In the data that follows, find each line containing "symbol" and copy it.

Extracted records:
_____

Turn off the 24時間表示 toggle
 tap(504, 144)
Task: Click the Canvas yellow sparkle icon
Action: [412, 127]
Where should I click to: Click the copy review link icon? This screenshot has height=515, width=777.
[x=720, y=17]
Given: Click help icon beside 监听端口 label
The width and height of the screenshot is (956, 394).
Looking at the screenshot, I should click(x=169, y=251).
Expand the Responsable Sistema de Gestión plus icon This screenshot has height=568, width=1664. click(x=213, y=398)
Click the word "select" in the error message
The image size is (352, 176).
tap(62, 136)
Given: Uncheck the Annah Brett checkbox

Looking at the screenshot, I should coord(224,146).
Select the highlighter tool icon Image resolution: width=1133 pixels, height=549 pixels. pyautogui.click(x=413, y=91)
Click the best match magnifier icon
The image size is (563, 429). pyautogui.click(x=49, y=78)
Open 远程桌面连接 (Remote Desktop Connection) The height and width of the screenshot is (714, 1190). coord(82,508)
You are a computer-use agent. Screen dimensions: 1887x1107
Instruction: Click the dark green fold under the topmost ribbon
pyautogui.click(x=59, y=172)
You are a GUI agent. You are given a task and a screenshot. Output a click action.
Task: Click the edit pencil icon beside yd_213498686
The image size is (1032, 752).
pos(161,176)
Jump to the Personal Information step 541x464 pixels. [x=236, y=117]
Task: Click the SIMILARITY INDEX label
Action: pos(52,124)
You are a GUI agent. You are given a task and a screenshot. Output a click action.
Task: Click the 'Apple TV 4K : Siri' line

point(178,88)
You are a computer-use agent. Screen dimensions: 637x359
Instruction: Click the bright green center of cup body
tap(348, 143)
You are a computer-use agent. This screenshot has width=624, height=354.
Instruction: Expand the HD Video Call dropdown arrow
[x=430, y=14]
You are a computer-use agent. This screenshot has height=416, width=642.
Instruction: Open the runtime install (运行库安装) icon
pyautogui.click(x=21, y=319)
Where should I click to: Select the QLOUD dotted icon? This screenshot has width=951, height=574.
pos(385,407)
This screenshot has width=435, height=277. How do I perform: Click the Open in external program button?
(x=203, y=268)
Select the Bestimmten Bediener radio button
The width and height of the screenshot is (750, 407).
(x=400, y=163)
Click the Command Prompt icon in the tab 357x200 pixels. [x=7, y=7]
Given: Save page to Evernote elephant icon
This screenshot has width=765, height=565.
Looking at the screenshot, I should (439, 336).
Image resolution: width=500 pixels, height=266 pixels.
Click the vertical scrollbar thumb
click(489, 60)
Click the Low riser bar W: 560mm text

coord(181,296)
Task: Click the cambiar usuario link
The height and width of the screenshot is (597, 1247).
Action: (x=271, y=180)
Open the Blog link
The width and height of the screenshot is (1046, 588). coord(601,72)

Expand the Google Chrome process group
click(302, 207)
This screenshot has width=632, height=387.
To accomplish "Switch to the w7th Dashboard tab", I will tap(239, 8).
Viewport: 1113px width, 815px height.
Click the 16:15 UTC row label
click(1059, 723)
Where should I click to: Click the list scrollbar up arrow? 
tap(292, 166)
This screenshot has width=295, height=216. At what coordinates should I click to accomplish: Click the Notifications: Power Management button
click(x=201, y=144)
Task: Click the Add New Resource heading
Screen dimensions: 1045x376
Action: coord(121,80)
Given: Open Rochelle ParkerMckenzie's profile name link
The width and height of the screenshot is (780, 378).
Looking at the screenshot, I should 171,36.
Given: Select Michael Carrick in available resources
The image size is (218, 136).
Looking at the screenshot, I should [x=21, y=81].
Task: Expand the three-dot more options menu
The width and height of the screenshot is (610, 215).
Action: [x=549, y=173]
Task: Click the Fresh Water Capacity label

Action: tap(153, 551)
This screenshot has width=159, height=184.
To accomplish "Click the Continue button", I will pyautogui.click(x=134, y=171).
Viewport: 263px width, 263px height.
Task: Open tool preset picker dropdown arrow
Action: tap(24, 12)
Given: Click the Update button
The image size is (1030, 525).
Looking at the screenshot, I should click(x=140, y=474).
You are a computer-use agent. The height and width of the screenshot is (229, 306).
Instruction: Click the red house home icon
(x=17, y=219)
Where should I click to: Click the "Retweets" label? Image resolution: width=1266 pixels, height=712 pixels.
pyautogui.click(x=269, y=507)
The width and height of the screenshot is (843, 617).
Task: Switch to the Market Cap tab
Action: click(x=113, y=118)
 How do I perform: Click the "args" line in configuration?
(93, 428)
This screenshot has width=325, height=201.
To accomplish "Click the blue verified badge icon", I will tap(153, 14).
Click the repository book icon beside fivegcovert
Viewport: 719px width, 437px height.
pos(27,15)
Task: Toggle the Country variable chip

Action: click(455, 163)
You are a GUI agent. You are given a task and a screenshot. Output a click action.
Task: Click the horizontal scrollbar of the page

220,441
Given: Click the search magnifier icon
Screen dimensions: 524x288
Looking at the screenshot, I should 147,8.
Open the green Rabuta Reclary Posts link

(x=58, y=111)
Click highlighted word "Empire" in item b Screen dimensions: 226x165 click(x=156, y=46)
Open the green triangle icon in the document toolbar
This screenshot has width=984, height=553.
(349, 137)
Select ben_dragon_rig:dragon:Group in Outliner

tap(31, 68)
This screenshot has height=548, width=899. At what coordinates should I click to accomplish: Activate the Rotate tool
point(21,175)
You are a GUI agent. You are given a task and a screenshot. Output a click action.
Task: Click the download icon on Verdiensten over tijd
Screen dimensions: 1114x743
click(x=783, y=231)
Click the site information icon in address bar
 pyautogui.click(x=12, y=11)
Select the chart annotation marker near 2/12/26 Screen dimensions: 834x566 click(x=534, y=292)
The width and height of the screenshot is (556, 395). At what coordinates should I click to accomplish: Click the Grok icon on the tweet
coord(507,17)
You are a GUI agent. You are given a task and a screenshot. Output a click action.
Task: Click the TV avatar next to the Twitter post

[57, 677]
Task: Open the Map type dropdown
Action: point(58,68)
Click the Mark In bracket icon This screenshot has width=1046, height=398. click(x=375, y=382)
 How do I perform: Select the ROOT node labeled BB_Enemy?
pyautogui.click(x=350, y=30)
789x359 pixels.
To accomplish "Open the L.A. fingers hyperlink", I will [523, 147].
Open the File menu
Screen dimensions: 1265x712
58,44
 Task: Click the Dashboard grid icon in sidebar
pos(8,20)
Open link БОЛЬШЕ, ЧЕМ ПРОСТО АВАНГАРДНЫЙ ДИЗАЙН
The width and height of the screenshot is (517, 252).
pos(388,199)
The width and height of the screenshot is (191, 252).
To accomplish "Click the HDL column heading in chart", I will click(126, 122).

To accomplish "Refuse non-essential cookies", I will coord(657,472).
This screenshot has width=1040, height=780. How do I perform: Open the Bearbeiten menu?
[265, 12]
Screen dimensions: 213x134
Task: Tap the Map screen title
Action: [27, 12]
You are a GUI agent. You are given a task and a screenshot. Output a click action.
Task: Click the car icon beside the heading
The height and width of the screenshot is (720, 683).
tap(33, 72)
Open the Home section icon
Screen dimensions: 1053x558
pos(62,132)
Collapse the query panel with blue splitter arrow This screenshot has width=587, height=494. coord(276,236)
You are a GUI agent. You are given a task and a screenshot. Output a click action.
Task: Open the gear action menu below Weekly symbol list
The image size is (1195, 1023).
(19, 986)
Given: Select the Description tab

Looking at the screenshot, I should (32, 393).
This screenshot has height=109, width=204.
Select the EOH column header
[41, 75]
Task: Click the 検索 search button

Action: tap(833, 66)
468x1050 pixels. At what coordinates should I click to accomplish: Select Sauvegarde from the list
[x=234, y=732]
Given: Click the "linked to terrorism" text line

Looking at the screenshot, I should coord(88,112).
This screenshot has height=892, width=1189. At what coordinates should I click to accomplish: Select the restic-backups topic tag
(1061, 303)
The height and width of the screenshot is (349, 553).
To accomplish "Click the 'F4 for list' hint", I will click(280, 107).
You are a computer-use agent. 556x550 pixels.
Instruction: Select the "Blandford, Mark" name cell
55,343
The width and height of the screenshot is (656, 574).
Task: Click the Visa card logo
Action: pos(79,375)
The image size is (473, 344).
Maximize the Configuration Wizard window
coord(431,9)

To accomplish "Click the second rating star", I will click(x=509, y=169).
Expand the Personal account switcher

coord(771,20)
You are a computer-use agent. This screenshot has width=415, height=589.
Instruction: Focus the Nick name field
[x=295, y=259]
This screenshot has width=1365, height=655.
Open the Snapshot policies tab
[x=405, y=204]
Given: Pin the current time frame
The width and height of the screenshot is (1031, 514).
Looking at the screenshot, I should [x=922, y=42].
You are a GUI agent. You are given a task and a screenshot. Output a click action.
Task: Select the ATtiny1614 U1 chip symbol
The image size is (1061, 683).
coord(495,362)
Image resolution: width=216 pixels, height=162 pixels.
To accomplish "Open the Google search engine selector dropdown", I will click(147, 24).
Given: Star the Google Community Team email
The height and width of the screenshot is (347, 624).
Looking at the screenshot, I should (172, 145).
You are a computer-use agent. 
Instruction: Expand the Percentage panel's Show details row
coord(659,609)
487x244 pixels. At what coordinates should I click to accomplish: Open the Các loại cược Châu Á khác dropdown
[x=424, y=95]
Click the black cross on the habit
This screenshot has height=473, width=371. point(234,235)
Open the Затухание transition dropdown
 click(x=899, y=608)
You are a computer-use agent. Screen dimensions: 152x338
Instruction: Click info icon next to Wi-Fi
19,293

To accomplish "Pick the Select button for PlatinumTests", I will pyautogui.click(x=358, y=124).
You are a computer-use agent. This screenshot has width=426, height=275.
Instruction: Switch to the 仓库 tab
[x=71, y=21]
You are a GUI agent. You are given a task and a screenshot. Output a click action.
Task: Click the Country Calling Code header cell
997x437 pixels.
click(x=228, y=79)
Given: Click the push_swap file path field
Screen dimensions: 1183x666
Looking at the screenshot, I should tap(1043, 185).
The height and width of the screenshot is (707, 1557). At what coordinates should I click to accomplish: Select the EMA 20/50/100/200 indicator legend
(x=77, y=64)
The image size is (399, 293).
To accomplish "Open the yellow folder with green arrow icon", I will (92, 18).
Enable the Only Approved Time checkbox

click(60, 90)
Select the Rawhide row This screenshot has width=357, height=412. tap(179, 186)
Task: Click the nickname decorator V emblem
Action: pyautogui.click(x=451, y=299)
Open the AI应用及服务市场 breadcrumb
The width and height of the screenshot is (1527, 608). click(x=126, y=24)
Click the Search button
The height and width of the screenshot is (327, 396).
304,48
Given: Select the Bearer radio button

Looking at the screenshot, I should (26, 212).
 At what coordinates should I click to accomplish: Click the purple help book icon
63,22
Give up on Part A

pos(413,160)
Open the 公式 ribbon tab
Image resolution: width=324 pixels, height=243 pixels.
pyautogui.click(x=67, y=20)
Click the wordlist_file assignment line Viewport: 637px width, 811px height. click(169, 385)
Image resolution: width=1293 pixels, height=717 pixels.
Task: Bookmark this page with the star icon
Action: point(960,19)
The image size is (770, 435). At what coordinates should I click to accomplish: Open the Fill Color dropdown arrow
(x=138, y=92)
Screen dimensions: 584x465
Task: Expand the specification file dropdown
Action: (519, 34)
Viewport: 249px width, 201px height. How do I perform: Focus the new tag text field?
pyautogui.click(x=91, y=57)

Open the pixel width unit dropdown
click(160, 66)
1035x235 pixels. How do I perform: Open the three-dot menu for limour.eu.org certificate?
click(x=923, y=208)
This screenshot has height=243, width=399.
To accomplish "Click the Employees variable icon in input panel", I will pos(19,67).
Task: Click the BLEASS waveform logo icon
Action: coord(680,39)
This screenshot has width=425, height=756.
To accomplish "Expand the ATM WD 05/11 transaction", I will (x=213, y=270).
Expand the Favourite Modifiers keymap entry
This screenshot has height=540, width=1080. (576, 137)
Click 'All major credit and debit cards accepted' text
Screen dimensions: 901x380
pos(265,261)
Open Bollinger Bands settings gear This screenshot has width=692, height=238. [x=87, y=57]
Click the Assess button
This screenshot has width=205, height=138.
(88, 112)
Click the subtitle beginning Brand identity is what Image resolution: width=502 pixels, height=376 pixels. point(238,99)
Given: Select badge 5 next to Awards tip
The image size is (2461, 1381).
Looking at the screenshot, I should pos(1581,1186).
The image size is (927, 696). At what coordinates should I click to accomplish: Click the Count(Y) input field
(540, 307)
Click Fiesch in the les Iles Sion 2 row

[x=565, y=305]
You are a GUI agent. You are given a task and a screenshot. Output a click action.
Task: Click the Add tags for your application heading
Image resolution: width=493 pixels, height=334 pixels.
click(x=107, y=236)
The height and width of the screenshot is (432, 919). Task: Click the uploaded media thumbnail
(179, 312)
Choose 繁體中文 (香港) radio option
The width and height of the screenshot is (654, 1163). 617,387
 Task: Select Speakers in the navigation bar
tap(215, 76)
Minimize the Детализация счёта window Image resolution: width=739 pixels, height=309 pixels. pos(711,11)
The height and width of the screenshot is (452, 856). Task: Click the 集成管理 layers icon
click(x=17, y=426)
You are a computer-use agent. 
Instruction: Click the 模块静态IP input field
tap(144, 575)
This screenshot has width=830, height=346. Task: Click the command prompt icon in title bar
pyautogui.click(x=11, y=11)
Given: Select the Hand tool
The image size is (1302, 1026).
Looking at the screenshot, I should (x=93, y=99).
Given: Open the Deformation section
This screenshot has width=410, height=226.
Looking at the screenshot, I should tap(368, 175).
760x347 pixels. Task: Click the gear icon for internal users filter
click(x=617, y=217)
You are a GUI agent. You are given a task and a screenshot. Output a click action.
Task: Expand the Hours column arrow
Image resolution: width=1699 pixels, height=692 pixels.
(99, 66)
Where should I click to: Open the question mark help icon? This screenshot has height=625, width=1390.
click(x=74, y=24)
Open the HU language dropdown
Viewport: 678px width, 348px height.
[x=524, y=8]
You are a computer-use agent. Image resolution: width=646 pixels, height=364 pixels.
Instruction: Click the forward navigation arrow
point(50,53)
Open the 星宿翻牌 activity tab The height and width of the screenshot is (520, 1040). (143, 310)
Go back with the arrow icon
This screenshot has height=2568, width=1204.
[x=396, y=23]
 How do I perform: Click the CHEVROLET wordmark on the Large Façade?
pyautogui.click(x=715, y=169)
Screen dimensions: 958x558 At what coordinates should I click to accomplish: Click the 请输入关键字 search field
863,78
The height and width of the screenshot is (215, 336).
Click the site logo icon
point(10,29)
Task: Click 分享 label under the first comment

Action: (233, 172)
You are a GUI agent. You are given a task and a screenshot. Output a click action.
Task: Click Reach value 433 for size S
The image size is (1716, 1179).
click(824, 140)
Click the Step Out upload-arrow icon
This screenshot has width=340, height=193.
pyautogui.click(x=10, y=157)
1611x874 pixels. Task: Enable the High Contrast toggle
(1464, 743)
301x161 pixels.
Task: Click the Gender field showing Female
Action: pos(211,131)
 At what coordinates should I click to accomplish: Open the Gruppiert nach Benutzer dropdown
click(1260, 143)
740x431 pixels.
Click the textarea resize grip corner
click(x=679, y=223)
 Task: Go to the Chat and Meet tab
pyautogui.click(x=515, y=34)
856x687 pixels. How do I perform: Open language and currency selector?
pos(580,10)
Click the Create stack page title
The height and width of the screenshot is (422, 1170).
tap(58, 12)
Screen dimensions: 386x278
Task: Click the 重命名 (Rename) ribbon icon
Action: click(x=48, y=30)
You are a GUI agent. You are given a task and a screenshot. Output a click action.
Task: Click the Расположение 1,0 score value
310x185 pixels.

_____

Response to the task:
Task: Open the gear action menu below Weekly symbol list
Task: Select the ATtiny1614 U1 chip symbol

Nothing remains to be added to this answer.